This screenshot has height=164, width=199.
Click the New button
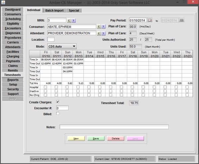point(76,138)
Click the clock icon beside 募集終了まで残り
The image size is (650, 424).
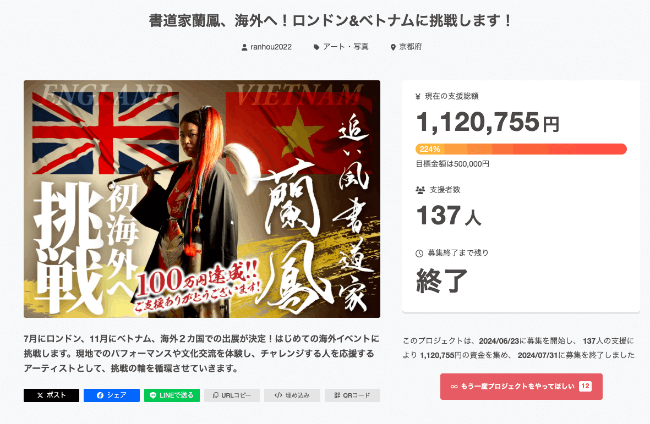coord(419,254)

Try it =
Repeat the records in full and exactly, leaving every picture out.

Solution to the problem =
This screenshot has height=164, width=199.
Click the New button
point(76,138)
Click the clock icon beside 募集終了まで残り
The image size is (650, 424).
coord(419,254)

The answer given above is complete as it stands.